Sunday, May 26, 2013

The Wind Beneath Its Wings

Competing blogs may despoil the natural beauty and diversity of their lands in frippery-driven cherub-capturing expeditions, but here at Substance Laboratories™ more initially-environmentally-friendly solutions are at hand.

Using leftover pieces of Hitler, J. Vernon McGee, a Louisiana pancake batfish, Kathryn Jean Lopez, and three different kinds of potato chips we build the body of our subject in suitably chubby style. The potato chips work wonders here. Using patented Substance Laboratories™ Spiral Object Generation Technology™ we add a pair of wings and a discreetly hidden power generation unit and VOILA! We have available for shipping a directionally programmable* flying baby device — often meeting emissions standards demanded by certain countries — we call the Cherubstance™.

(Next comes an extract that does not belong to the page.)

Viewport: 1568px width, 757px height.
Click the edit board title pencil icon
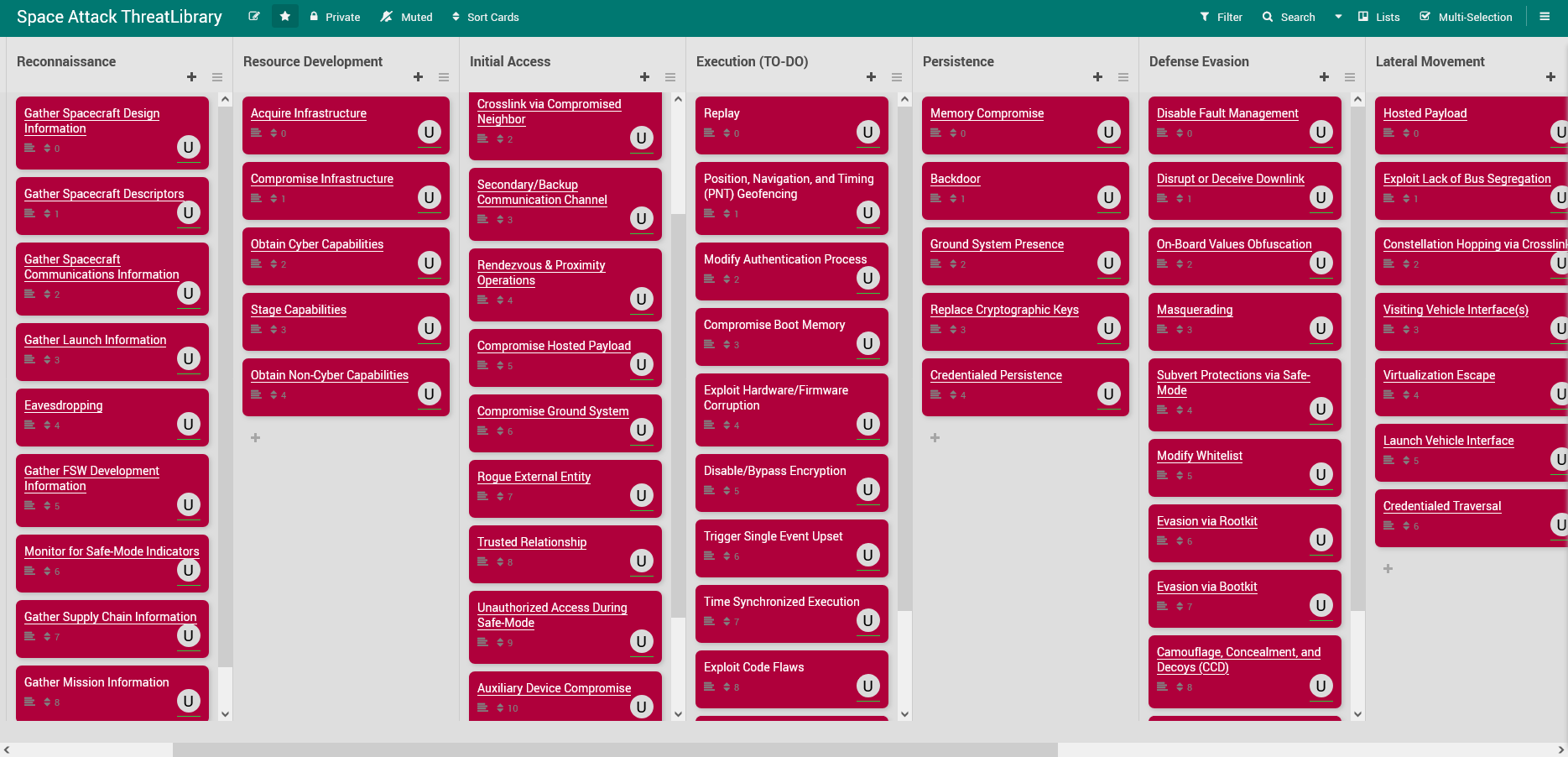coord(254,17)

*A simple interface allows you to point it in the direction of your choice and in seconds it will usually be go in that direction.

5 comments:

Dragon-King Wangchuck said...

Whoa. Uh, I meant adding a crack pipe to the drag and drop.

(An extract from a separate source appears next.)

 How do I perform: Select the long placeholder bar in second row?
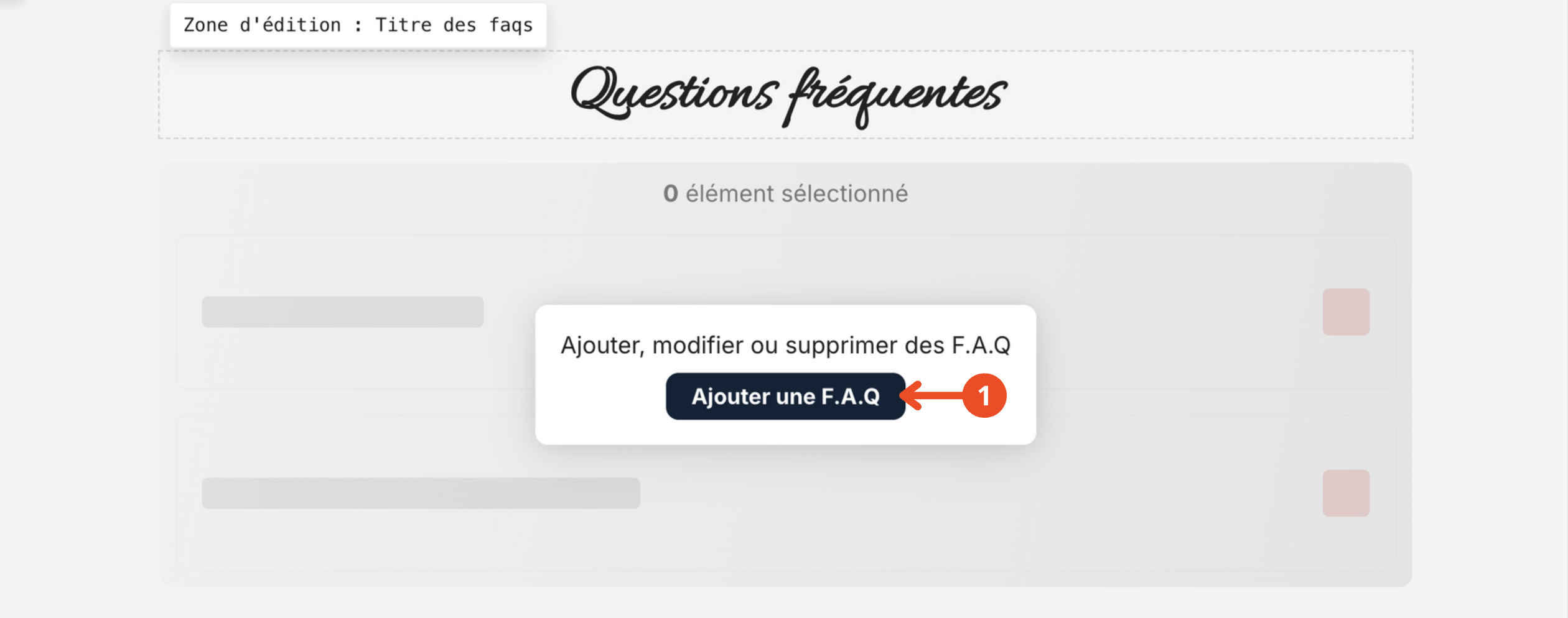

ifthethunderdontgetya™³²®© said...

I don't know those emissions will fly past California's standards.
~

Substance McGravitas said...

COUNTRIES. Is California a country? NO.

So it should be fine!

Big Bad Bald Bastard said...

Nightmare fuel, pure nightmare fuel...

Smut Clyde said...

I am lost for words, even the normally-reliable words like "shoat" and "twinge".

Wordverf provides alternatives in the form of "ortalias above", referring to small birds in disguise.